Problem to work on:
What follows is a set of records. Repeat every one of them exactly.

Data records:
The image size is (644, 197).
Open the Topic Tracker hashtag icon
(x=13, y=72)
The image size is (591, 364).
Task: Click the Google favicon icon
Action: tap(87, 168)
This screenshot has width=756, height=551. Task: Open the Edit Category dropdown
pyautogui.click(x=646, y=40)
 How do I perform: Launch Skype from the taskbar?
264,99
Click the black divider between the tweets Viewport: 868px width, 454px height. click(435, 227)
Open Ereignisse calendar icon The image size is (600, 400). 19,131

Response:
The image size is (644, 197).
Open the Topic Tracker hashtag icon
(x=13, y=72)
The image size is (591, 364).
Task: Click the Google favicon icon
Action: tap(87, 168)
This screenshot has width=756, height=551. Task: Open the Edit Category dropdown
pyautogui.click(x=646, y=40)
 How do I perform: Launch Skype from the taskbar?
264,99
Click the black divider between the tweets Viewport: 868px width, 454px height. click(435, 227)
Open Ereignisse calendar icon The image size is (600, 400). 19,131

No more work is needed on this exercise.